All of which makes George Bush’s solution of a flexible budget freeze sound about as effective as administering aspirin to cure gangrene. Without new taxes or some adjustment in defense and entitlement programs, there’s no flexibility. A further $150 billion must come out of his first budget to pay interest on the debt. Interest payments have consumed just about $1 trillion since President Reagan took office. With so many huge expenditures declared off limits, as little as 12% of the budget remains to absorb a minimum of $35 billion in cuts. Congress will not go along with such blood-letting, nor should it.

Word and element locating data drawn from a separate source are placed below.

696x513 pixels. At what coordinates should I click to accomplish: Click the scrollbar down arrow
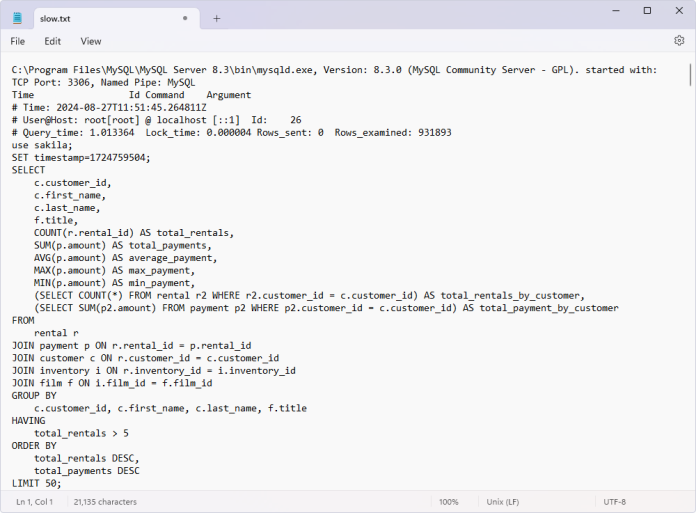point(689,484)
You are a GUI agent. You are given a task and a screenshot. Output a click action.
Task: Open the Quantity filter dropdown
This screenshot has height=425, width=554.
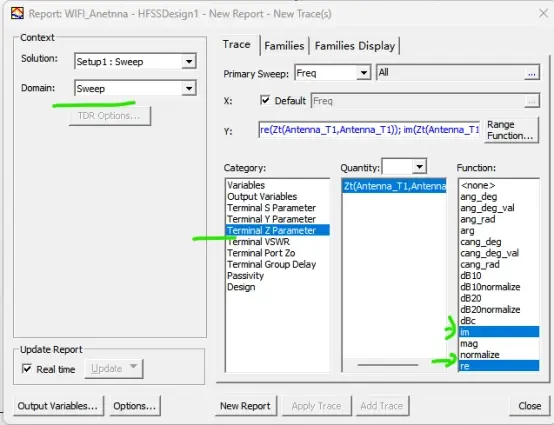tap(419, 166)
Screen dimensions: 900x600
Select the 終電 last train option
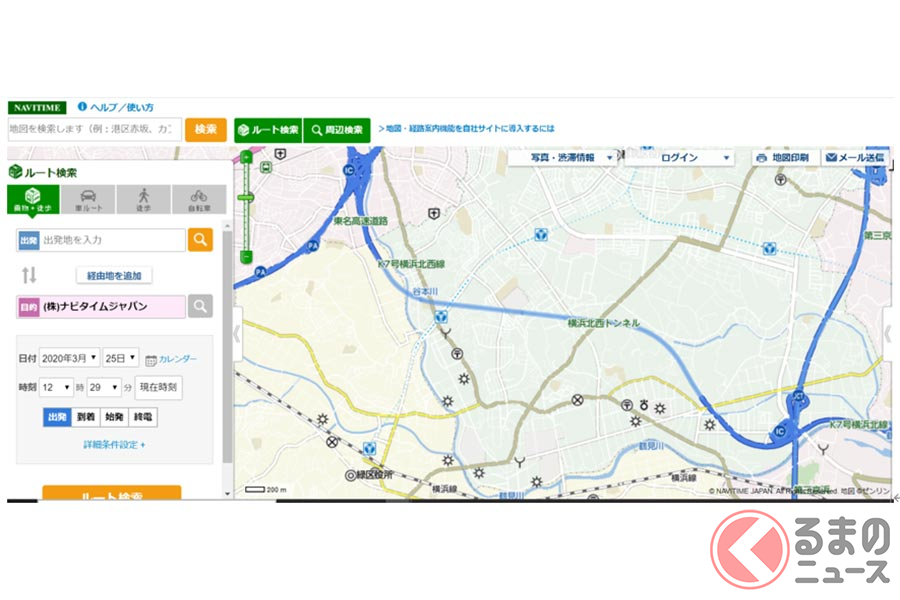pos(143,417)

Nor will Democrats in Congress take the lead in proposing new revenues. That must come from the Bush Administration, possibly in tandem with selected budget cuts and adjustments in some entitlement programs. The key is finding a way to break Bush’s no-tax pledge without seeming to break it--perhaps by maintaining present tax rates but finding ways to broaden the base.

Bush insiders say that they plan to begin intense budget negotiations with Congress as soon as possible in hopes of working out a deficit-reduction plan by June. But June is too late. One reason for urgency is the chance of a recession that would send the deficit soaring because of unemployment and welfare benefits and decreased tax revenues. The economy easily could absorb a modest tax increase now, but it would be imprudent and politically impossible to raise taxes after a downturn was under way.

After repeating his silly read-my-lips comment so many times, Bush may think that he comes out of the election with a mandate not to raise taxes. It was a catchy sound bite for the campaign. But Bush’s paramount responsibility now is to get some significant deficit reduction quickly. That will require a combination of domestic and defense budget cuts and new revenues, and a large dollop of old-fashioned presidential leadership.

So much for the Bush honeymoon. It’s Tension City from here on out.